The first lines of the "Dhammapada," the sayings of the Buddha, are these: "We are what we think. All that we are arises with our thoughts. With our thoughts we make the world." Most of our thinking, of course, is not very smart. It's full of delusion, ego and grasping. But if we keep trying to think as honestly as we can, we get better at it. Our inner editors can observe carefully, see our flaws, change them, remake ourselves. It's a world of vast possibility.
Karen is the best example of this I know, her Jell-O theory notwithstanding. What is this blog but an effort to remake herself -- in front of an audience? And I'm not just talking about the dope and the fat.

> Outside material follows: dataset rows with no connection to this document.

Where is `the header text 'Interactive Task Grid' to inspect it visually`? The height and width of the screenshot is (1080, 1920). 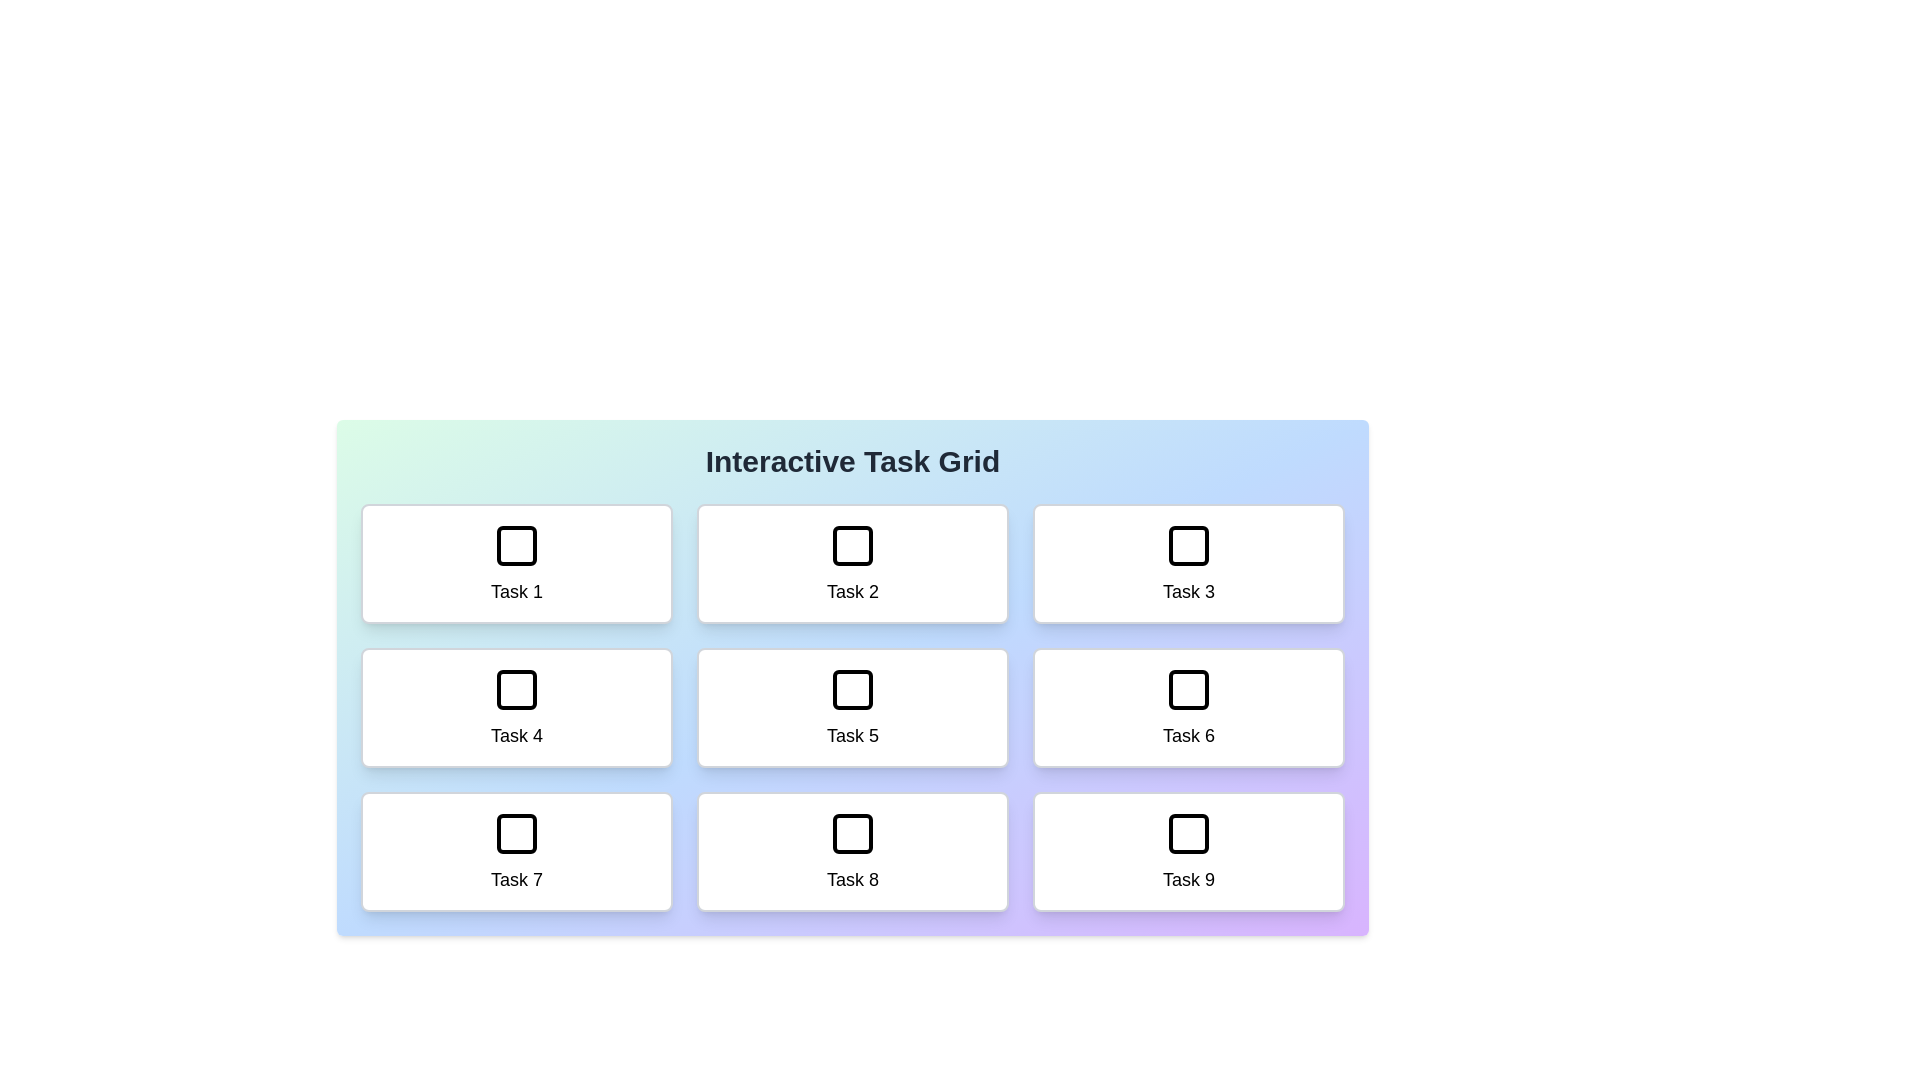
the header text 'Interactive Task Grid' to inspect it visually is located at coordinates (853, 462).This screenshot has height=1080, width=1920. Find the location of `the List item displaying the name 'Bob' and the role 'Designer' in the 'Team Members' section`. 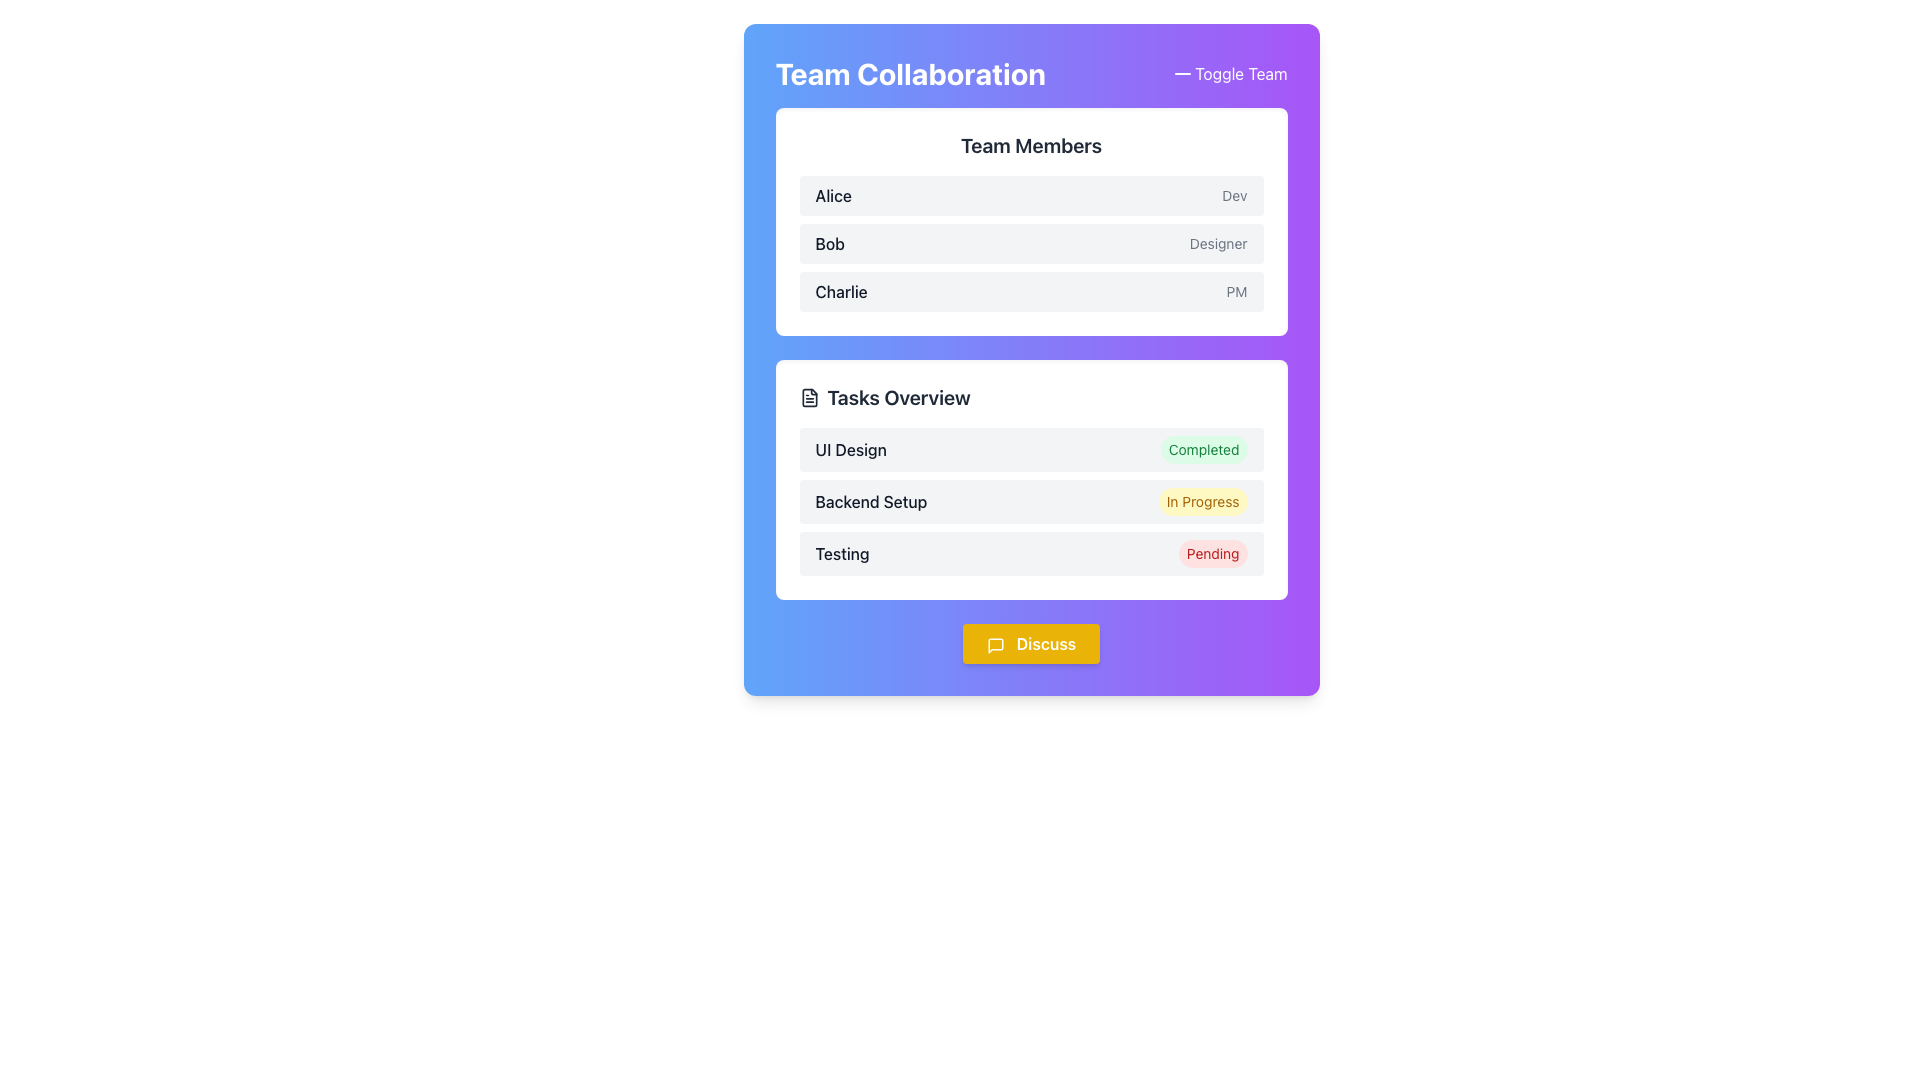

the List item displaying the name 'Bob' and the role 'Designer' in the 'Team Members' section is located at coordinates (1031, 242). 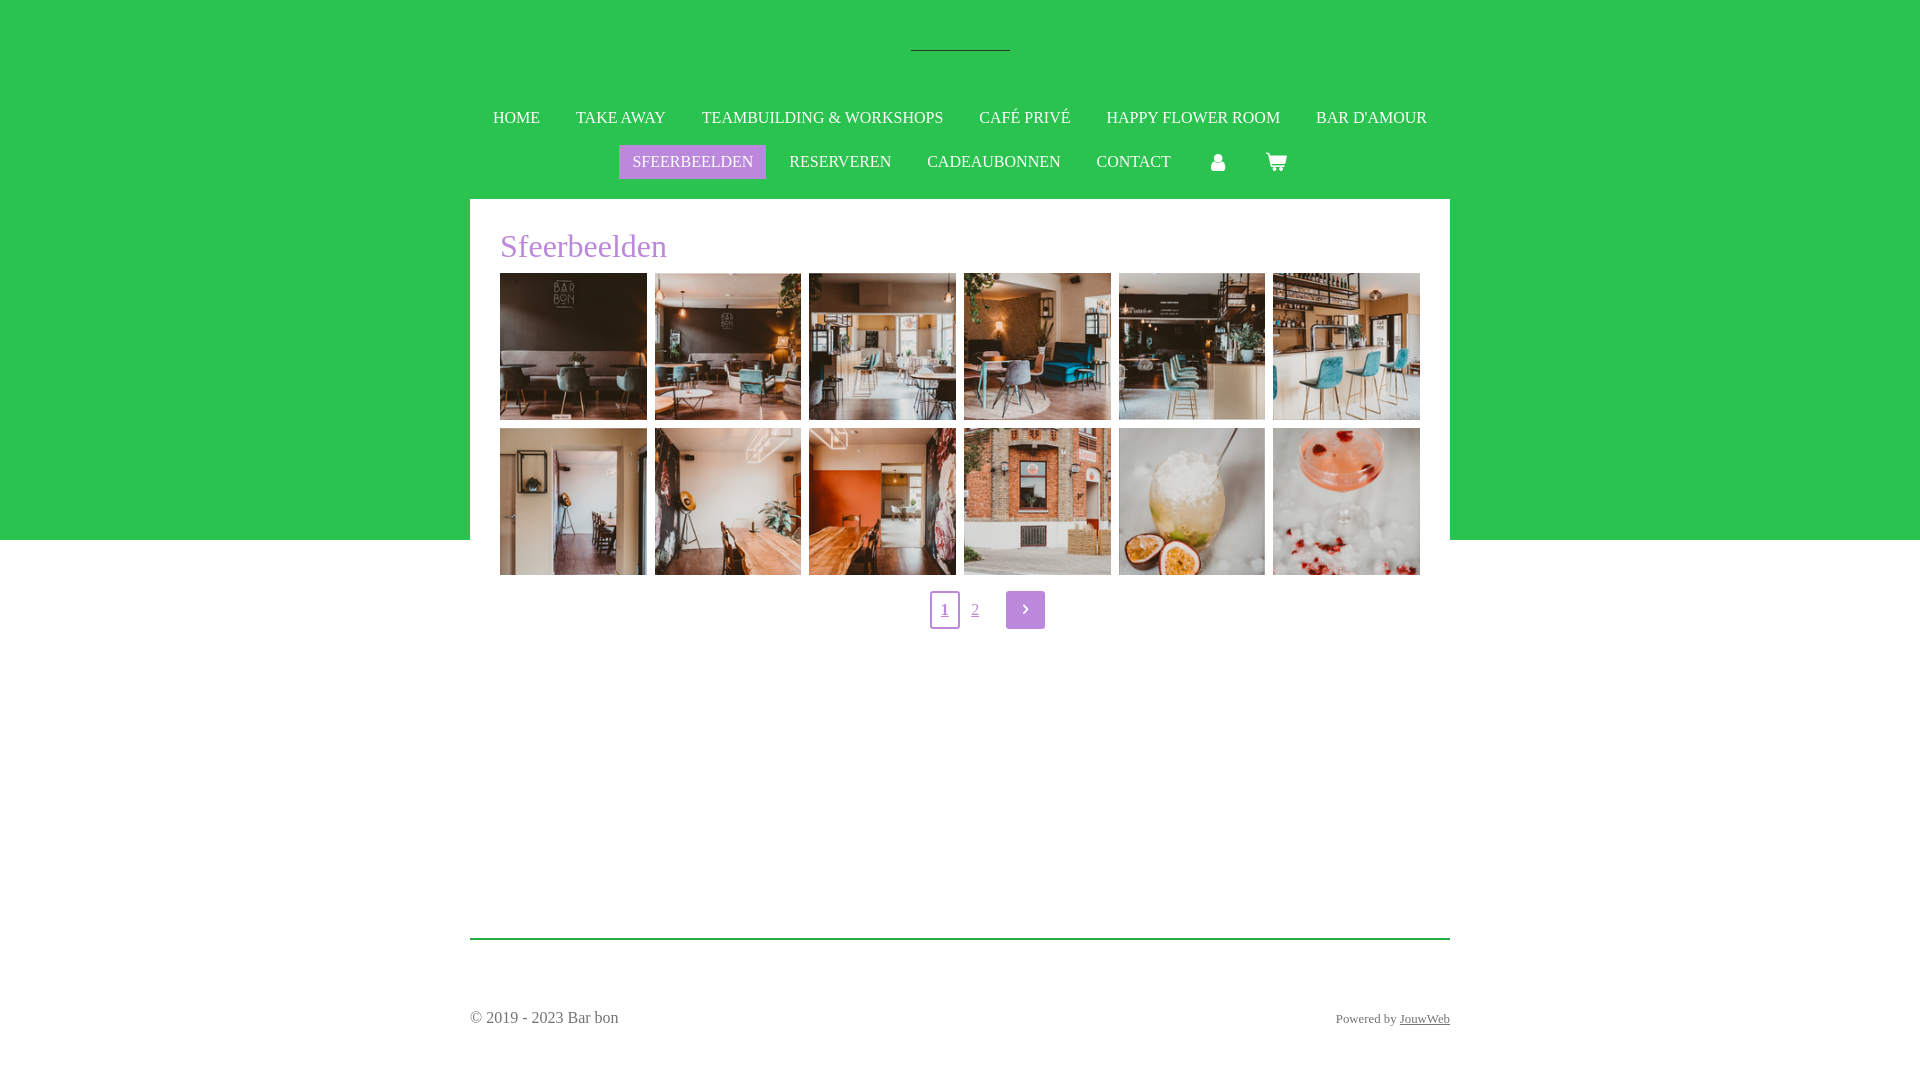 What do you see at coordinates (618, 161) in the screenshot?
I see `'SFEERBEELDEN'` at bounding box center [618, 161].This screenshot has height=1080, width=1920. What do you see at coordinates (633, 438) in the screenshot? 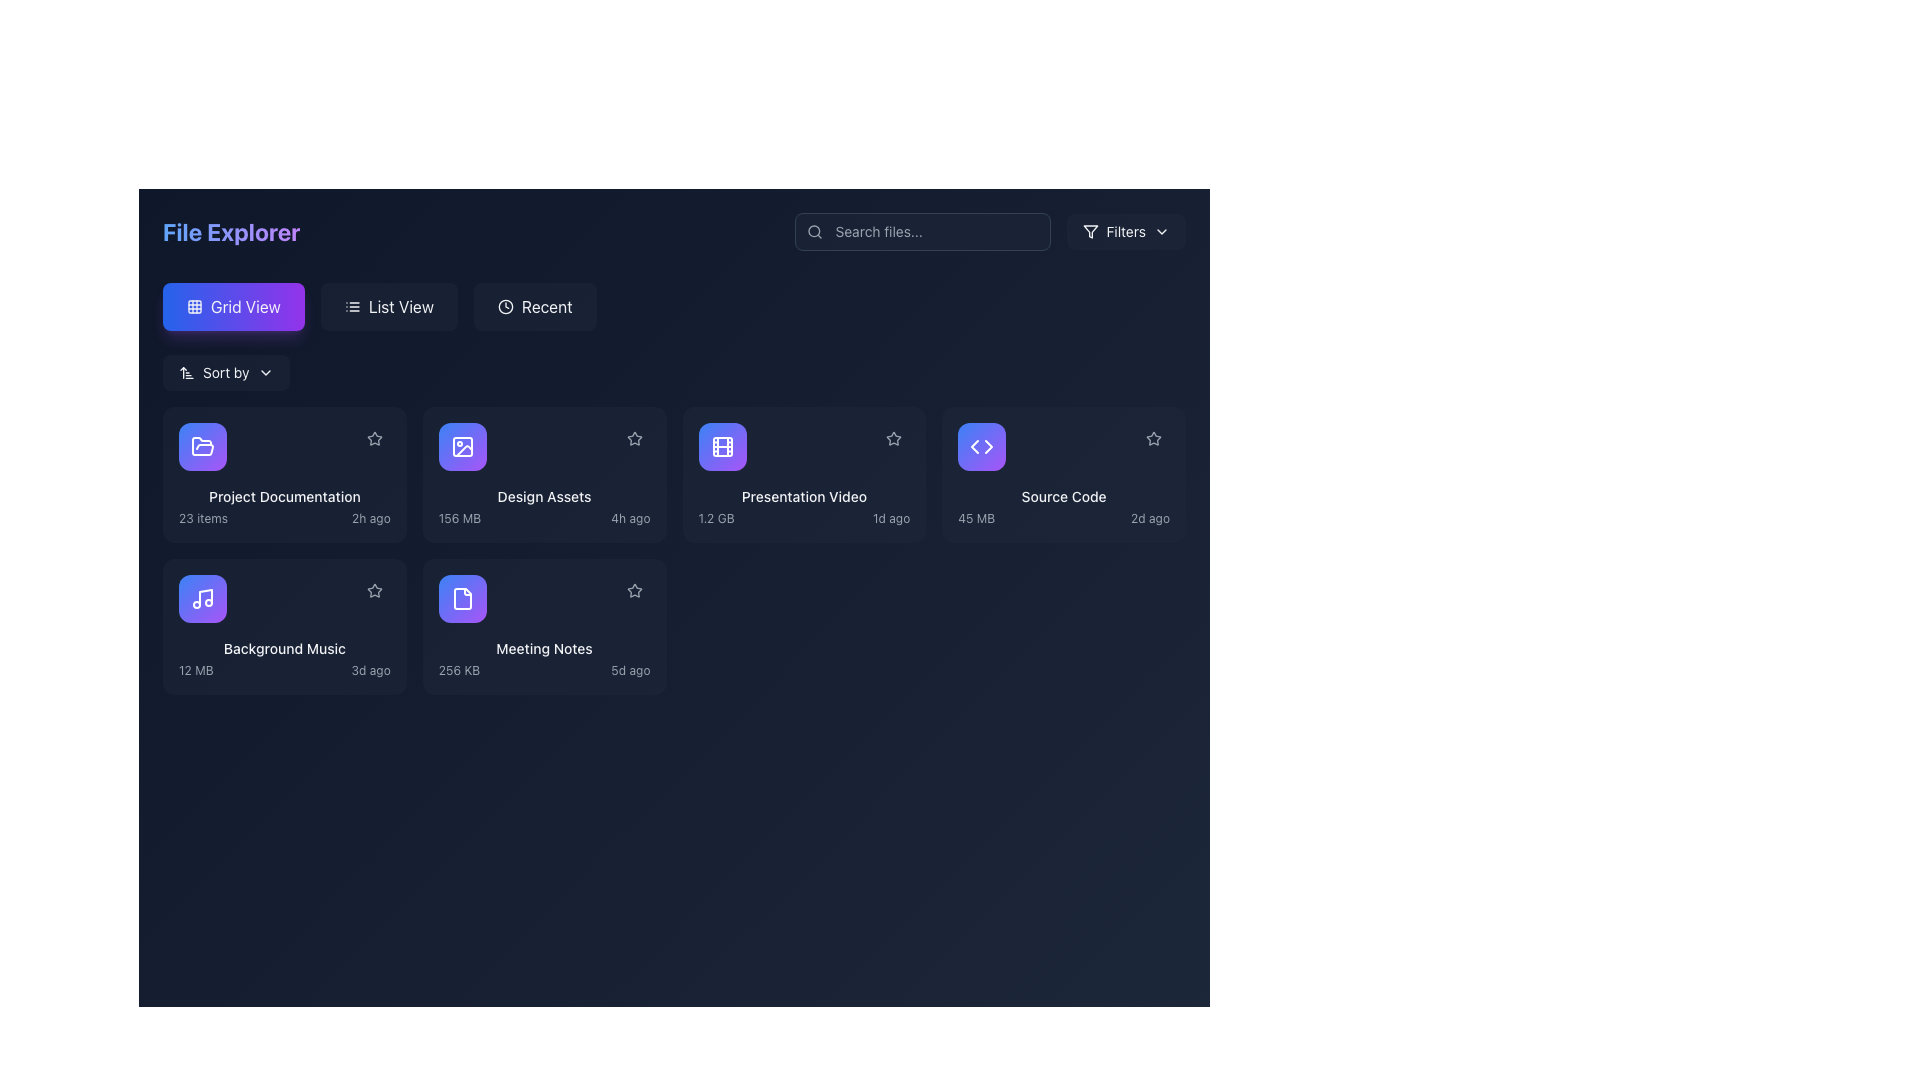
I see `the icon located in the upper-right corner of the 'Design Assets' card` at bounding box center [633, 438].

I see her thinking about herself and her life in new ways, always pushing, pushing, until things make more sense. I like that about her.
An early warning: Karen says that Hawaii is too wonderful for her to count Weight Watchers points there.
Makes sense to me. The weigh-in can wait.
Posted by Mom, 11:50 pm.
3 comments:
You had us a little worried yesterday Mom!! Not only has Karen never missed a deadline...
she usually posts her blog near midnight the previous day so we here on the east coast can read with our morning coffee! I have missed your incredibly dry, wise 'voice' too! I think of you every time I drive by San Gabriel and see the beautiful flowers in bloom. Hope the birds & dogs are well and hugs to the hubby!
-Mary Kate
You lazy people on the left coast are driving me freaking CRAZY.
WOULD YOU POST PLEASE.
9:10 PM EST
If anyone ever wondered where K got her propensity for writing, they do not need to wonder any more.